Le Théâtre Aux Écuries poursuit sa saison 2018-2019 avec la pièce FIEL, qui porte sur des sujets nécessaires, à la fois d’actualité et intemporel: la fin du secondaire, l’alcool, l’influençabilité, la violence et le consentement (ou son absence).
Dans ce texte et mise en scène de Marilyn Perrault, qui trace le parcours d’un groupe d’ami.e.s qui se préparent pour leur bal des finissants, danse acrobatique, projections vidéo et théâtre s’entrecroisent pour offrir ce qui se veut être une exploration poétique de leur déchéance annoncée. Malgré un effort louable d’aborder un sujet préoccupant et on ne peut plus réel, FIEL ne parvient pas vraiment à nous faire réfléchir en profondeur, nous laissant sur une note décevante.
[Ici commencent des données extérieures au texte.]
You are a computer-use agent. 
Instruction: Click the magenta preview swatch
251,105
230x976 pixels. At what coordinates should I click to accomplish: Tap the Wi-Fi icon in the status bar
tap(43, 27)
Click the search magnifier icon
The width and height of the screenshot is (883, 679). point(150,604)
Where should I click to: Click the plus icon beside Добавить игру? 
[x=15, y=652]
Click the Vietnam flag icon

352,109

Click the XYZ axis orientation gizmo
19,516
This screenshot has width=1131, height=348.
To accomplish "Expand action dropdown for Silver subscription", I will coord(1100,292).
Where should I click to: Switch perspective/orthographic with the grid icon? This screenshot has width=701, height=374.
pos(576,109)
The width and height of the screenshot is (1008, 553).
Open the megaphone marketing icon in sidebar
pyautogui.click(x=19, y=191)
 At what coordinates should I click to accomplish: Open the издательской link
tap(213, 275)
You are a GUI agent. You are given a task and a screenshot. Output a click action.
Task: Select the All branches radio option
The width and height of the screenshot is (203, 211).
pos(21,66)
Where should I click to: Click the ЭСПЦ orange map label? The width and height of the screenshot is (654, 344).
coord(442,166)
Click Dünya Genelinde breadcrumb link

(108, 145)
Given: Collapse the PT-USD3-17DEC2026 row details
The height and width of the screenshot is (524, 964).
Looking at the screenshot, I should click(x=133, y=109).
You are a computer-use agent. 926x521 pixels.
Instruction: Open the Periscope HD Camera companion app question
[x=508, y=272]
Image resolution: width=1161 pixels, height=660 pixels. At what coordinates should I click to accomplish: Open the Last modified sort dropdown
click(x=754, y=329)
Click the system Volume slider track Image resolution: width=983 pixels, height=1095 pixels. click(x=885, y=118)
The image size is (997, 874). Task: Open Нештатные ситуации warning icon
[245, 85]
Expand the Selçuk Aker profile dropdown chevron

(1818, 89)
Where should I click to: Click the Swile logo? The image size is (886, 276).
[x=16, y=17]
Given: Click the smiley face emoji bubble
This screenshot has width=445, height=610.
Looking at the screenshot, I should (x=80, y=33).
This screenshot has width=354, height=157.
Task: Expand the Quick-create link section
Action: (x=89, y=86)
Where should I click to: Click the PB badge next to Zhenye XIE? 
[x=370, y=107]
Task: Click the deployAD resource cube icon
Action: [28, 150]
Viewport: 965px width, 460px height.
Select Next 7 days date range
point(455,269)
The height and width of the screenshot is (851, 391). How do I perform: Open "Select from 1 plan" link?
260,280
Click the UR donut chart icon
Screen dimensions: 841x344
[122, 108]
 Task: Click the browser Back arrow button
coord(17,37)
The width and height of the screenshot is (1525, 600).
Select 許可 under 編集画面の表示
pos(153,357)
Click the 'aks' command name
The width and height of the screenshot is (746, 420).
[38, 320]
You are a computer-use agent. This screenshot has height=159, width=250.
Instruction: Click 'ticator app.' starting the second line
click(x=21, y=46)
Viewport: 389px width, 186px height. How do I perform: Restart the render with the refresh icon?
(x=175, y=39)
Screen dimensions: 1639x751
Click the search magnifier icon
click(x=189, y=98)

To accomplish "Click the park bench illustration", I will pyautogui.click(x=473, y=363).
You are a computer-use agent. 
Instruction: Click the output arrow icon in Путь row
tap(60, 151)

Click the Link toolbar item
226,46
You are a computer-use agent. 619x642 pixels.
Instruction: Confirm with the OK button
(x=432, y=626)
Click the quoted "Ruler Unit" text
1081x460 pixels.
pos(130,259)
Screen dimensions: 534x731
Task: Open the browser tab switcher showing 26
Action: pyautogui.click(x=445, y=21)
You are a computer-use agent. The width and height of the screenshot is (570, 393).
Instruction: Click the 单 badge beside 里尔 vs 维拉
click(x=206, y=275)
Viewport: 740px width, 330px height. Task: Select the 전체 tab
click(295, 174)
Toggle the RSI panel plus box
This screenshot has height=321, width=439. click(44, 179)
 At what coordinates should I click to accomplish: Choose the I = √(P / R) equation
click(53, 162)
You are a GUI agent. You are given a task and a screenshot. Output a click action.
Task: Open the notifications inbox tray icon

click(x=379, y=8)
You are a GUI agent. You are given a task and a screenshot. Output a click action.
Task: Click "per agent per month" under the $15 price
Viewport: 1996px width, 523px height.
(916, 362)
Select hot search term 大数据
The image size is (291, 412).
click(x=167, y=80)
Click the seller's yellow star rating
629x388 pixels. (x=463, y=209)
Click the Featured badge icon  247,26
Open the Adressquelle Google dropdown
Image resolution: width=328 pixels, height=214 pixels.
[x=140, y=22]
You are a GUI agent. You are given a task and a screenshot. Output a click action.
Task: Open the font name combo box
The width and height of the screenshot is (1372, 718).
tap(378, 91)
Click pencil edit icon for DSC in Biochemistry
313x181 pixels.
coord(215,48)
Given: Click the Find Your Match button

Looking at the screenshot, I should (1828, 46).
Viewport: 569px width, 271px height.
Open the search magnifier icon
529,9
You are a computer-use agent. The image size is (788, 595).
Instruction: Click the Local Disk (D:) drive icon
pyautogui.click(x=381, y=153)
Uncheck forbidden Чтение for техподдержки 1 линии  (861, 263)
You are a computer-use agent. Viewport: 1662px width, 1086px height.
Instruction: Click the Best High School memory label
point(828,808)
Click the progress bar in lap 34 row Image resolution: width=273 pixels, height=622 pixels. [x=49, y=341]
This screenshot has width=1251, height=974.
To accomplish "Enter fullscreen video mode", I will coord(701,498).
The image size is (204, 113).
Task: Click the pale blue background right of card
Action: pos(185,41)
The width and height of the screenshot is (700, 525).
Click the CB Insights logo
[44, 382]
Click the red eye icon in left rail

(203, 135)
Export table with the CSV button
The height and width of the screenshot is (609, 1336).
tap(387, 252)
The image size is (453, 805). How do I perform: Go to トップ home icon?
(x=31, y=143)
À l’époque où des séries telles que 13 Reasons Why gagnent en popularité, le thème de l’influençabilité et de l’ostracisme des jeunes par d’autres groupes de jeunes est à la mode, et c’est loin d’être une mauvaise chose, bien au contraire. La cyberintimidation gagne du terrain, et l’intimidation reste un problème crucial, surtout au secondaire. Ne serait-ce que pour ces raisons, FIEL mérite une certaine reconnaissance. Ce sont des sujets aussi importants que bien souvent difficiles à aborder avec les jeunes. En les normalisant, à travers des pièces auxquels ceux et celles-ci peuvent s’identifier, on vient créer des ressources, des exemples et une mise en garde pour les jeunes.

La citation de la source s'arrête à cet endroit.